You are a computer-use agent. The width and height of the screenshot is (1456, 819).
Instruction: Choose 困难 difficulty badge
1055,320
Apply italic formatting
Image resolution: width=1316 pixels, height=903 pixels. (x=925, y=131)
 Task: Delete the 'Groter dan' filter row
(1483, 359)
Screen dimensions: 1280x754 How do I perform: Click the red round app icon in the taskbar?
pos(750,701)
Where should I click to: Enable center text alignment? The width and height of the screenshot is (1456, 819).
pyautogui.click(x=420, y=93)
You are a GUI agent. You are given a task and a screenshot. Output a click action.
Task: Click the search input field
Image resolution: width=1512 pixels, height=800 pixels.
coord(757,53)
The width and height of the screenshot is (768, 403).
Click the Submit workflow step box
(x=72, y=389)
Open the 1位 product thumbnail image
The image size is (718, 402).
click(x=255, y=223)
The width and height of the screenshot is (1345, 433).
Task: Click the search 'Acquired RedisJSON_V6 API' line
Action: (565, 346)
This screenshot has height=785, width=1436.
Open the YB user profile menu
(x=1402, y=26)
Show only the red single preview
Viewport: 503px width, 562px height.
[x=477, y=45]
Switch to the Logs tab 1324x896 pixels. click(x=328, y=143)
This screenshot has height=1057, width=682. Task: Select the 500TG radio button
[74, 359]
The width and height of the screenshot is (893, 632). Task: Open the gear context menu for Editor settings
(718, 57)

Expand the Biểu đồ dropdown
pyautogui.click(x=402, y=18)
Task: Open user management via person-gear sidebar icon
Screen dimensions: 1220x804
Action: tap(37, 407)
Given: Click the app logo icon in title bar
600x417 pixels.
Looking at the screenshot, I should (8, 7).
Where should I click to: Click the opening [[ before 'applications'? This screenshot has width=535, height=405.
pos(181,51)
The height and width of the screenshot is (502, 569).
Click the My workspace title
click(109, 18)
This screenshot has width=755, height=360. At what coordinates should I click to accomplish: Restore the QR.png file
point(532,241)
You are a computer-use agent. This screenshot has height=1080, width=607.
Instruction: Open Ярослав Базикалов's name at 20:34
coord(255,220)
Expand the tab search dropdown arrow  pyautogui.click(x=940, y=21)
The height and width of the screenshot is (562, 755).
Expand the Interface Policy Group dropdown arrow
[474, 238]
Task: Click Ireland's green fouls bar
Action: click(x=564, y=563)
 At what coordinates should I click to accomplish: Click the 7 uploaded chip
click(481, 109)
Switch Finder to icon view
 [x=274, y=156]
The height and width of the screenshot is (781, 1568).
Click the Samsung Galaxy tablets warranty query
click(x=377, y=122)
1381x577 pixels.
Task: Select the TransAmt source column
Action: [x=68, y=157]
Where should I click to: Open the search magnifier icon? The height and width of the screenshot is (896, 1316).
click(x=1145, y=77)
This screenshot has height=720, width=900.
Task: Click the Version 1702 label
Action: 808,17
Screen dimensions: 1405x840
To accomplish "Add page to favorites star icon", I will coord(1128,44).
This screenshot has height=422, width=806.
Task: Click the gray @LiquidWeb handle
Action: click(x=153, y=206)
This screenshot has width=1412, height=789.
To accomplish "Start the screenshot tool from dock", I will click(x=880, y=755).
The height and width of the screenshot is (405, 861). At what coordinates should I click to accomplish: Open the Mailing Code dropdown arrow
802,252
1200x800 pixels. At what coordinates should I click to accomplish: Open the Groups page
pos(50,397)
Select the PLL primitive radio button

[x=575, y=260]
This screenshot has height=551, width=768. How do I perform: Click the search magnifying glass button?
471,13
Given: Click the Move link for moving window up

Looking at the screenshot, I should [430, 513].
★ ★ ★ ★ ★ ★ ★
Aim » Reproduce the lines from the line with "Apply italic formatting" to the line with "[x=477, y=45]", both included, word for word.

Output for this exercise »
Apply italic formatting
Image resolution: width=1316 pixels, height=903 pixels. (x=925, y=131)
 Task: Delete the 'Groter dan' filter row
(1483, 359)
Screen dimensions: 1280x754 How do I perform: Click the red round app icon in the taskbar?
pos(750,701)
Where should I click to: Enable center text alignment? The width and height of the screenshot is (1456, 819).
pyautogui.click(x=420, y=93)
You are a GUI agent. You are given a task and a screenshot. Output a click action.
Task: Click the search input field
Image resolution: width=1512 pixels, height=800 pixels.
coord(757,53)
The width and height of the screenshot is (768, 403).
Click the Submit workflow step box
(x=72, y=389)
Open the 1位 product thumbnail image
The image size is (718, 402).
click(x=255, y=223)
The width and height of the screenshot is (1345, 433).
Task: Click the search 'Acquired RedisJSON_V6 API' line
Action: (565, 346)
This screenshot has height=785, width=1436.
Open the YB user profile menu
(x=1402, y=26)
Show only the red single preview
Viewport: 503px width, 562px height.
[x=477, y=45]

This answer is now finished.